Rossland’s Neighbourhood of Learning looks at the way education is changing. Written by Jennifer Ellis.
Like it or not, education is changing.
As parents, community members and even educators, we may not always like the changes that we are observing, or in the case of educators, being requested to implement. The new math curriculum, Math Makes Sense, has resulted in exasperated pull-your-hair-out sessions in many households. Students being engaged through more self-directed blended learning models sometimes complain, “I just want to be told what to do.”
In times of change, there is often a desire to cling to what is familiar worksheets, lectures, text-books, single-grade classrooms, distinct subject lines. After all, it worked for most of us, right?
New education models can seem more chaotic, dynamic and downright scary. How are we going to know if students are learning if they are all working on different things at different paces? How are we going to grade them? What will our classrooms look like? Are kids going to be spending more and more time doing on-line learning? Is blended learning really a better way to learn?
For achievement-oriented students, inquiry-based, student lead learning models can seem like an unfair leveling of the playing field.
For many of these students, memorizing course material provided by the teacher and regurgitating it on a test is a simple feat.
The fact that many of them do not always understand the material on a deep level or remember it a few months later is unimportant. What matters is the A. Or does it?
Do we go to school to learn, to learn how to learn, or to earn our way into some form of higher education?
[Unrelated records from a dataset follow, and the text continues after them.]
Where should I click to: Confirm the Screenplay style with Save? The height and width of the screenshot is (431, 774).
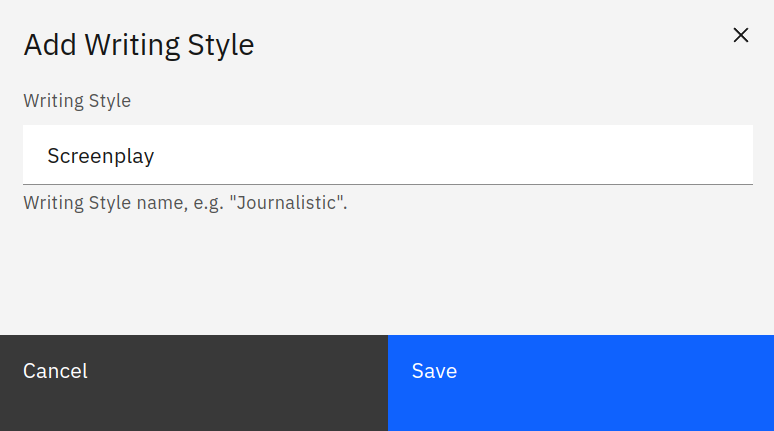[580, 382]
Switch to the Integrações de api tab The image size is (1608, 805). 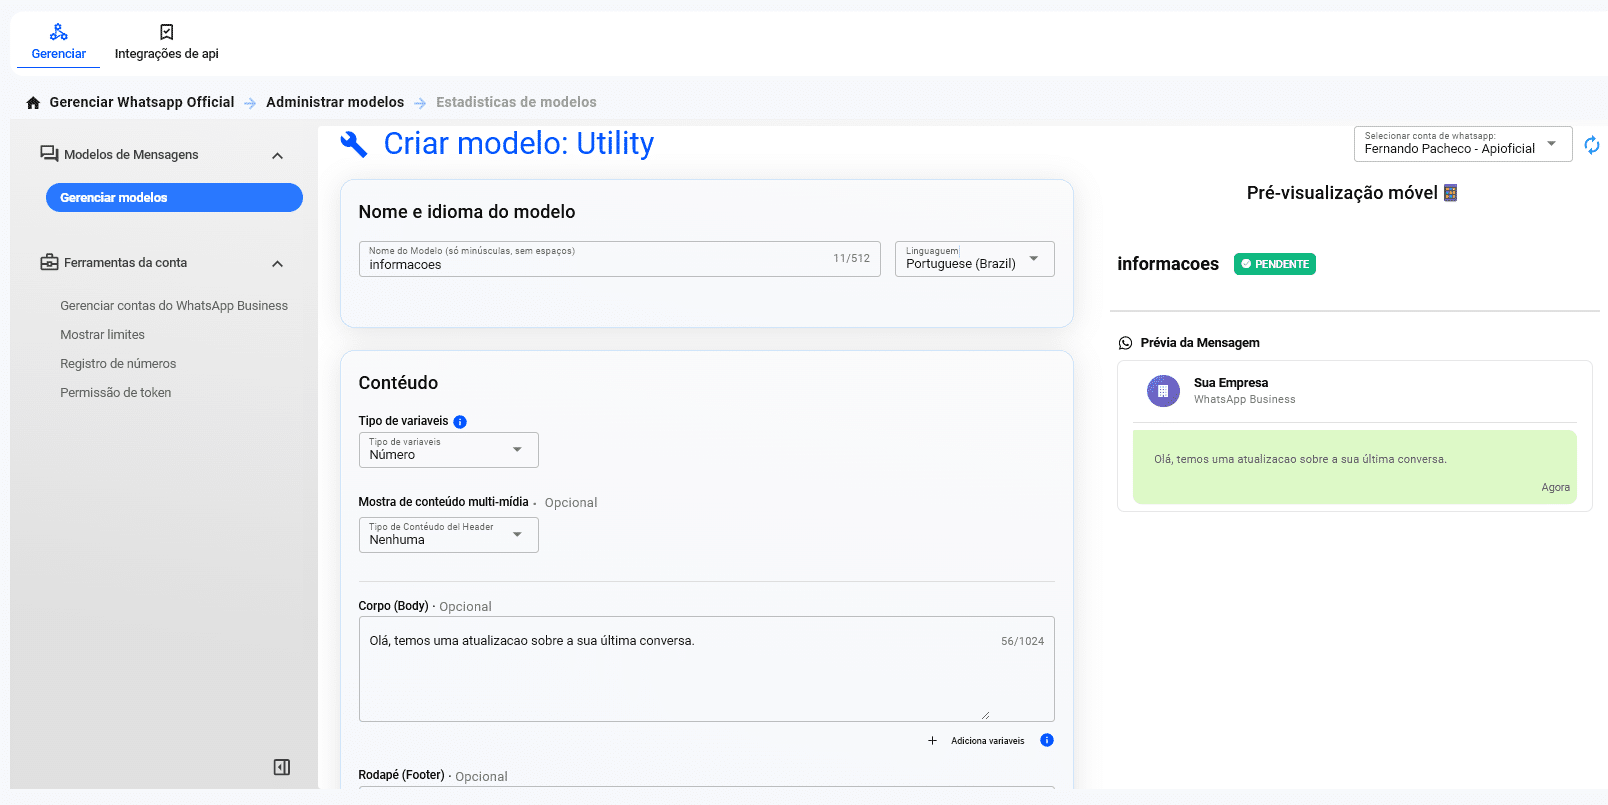(x=166, y=42)
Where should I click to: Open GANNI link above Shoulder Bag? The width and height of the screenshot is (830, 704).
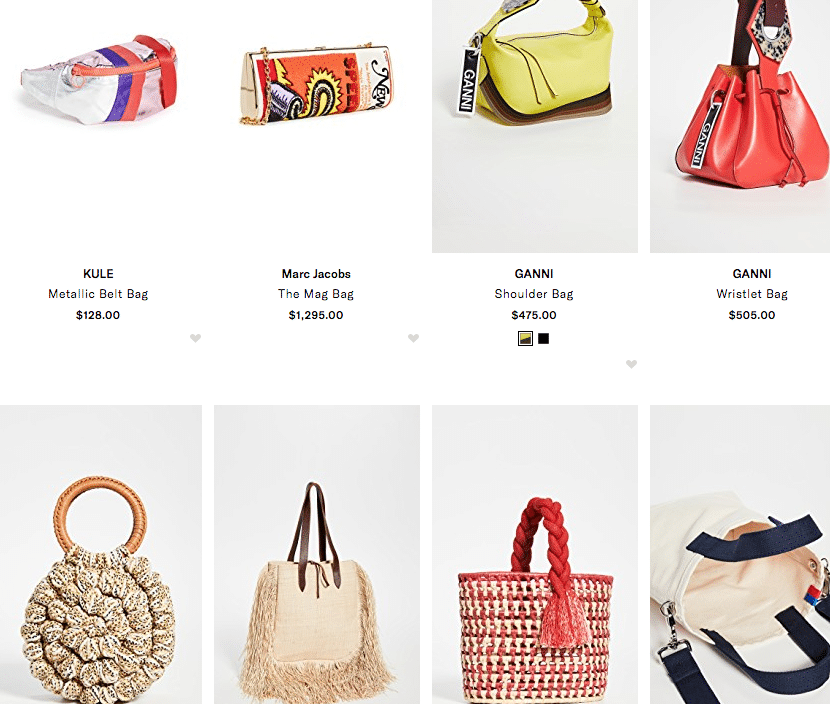pos(534,274)
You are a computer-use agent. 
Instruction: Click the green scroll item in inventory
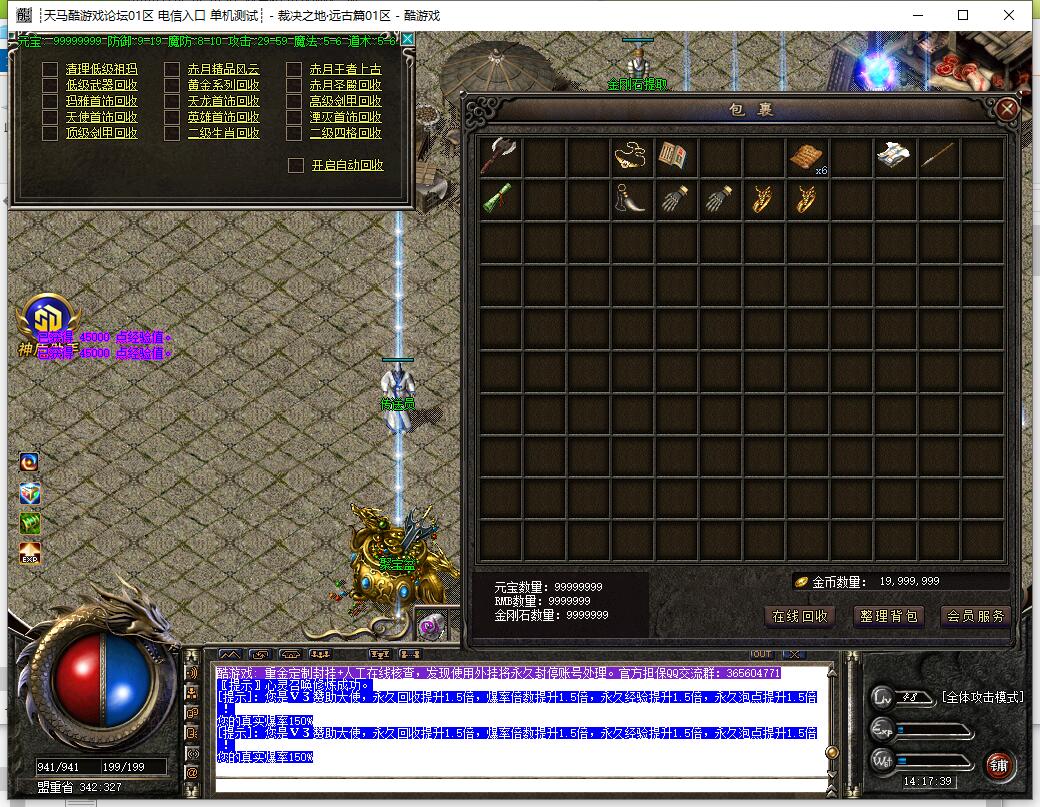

The best answer is probably all three.
What about those students that do not seem engaged by traditional models of education – that are shut off, unmotivated or unable to engage the course material?
Traditional models of education privilege certain styles of learning over others. They allow certain types of students to excel while sending the message “this learning stuff isn’t for you” to other students. And are successful students truly engaged, or have they just figured out the steps to getting good grades?
Learning and learning how to learn have not been a central focus of the public education system for as long as it has existed.
Brilliant educators in Rossland and around the world have fostered learning and learning how to learn for decades. Many of these educators have spent thousands of hours trying to ensure that no student is left behind.
Many of them have also been quietly implementing new approaches to education in their classrooms for years without calling it ‘student-lead learning’ or ‘inquiry-based learning.’
But innovators in the world of education are shaking it up a bit. They are saying that the sentiment “I just want to be told what to do” isn’t good enough, that meaningful engagement is a requirement for learning, and that students need to learn how to learn without teachers.
They are also saying that these changes need to be implemented school-wide on a deeper level.
Achieving these changes will likely require a change in the way we structure classrooms, teaching and schools. It will also require a cultural shift in how we view education.
These principles are reflected in BC’s New Education Plan and increasingly in new education policies around the world. These kinds of changes are being proposed for RSS on a broader scale in the fall of 2012.
Adopting new models of education is not necessarily going to be easy or smooth.
Change takes risk and innovators need to be supported.
Parents and students have to be patient and open to approaches that do not necessarily look like the ones we are used to.
Watch for information about an upcoming open house for RSS parents on how the timetable at RSS will look next year.
As Shelley Wright, an educator, observed in her blog, “If we truly want to do what is best for kids, we need to support teachers who willingly engage the messy landscape of student-centred learning.”